The presence of obscurin in the RyR1 and Jph2 IPs was unexpected, as was its loss in the IPs from Speg-KO mice. Obscurin deficiency impairs skeletal muscle Ca2+ handling77 and, hence, the loss of obscurin in the RyR and JPh2 IPs in Speg-KO mice could contribute to the phenotype. This finding raises the possibility that obscurin alters Ca2+ handling in skeletal muscle via direct interactions within the triad. Unlike Cmya5, Esd Fsd2, Jph1, Jph2, and RyR1, obscurin is not found in the HA-Speg IPs from skeletal muscle, suggesting that its interaction is not directly with Speg but its presence in the triads may require an action (e.g., phosphorylation) or interaction of Speg.

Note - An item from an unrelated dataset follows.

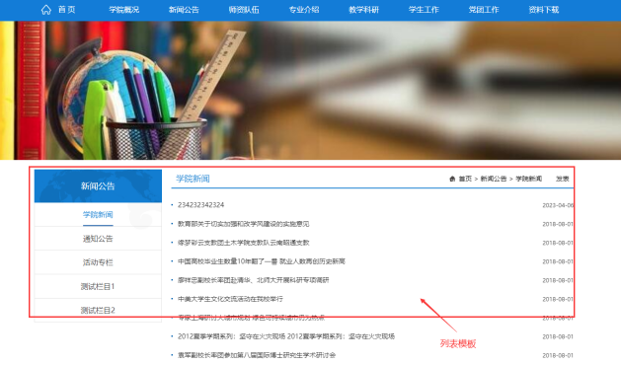Open 活动专栏 sidebar category

98,262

Fsd2 (also called minispryn) and Cmya5 (also called myospryn) are paralogs that have previously been shown to interact with RyR275. Immunoprecipitation of Fsd2 led to coimmunoprecipitation of ECC proteins, Cmya5 and Esd. Only the interaction of Esd with Fsd2 was not dependent on the presence of Speg, suggesting that Esd and Fsd2 form a complex. Cmya5 promotes RyR2 clustering in heterologous cells75, plays a critical role in maintaining cardiac dyad architecture and positioning43 and its ablation causes dyad disruption and SR Ca2+ leak, leading to cardiac dysfunction43. Cmya5 is also considered to be a biomarker for several striated muscle diseases78,79. The third Speg-dependent component of the ECC complex is Esterase D, a widely expressed esterase with both carboxylesterase and thioesterase activity that plays critical roles in drug metabolism and suppression of cancer growth80. Our data strongly support a role for Speg bringing Esd, Fsd2, and Cmya5 to triads and dyads to stabilize these structures. One potential role for Speg, Esd, Fsd2, and Cmya5 in skeletal and cardiac muscle is to drive or maintain clustering of RyRs to stabilize triads and dyads. Such a role is consistent with the loss of interactions among ECC proteins in the absence of Speg.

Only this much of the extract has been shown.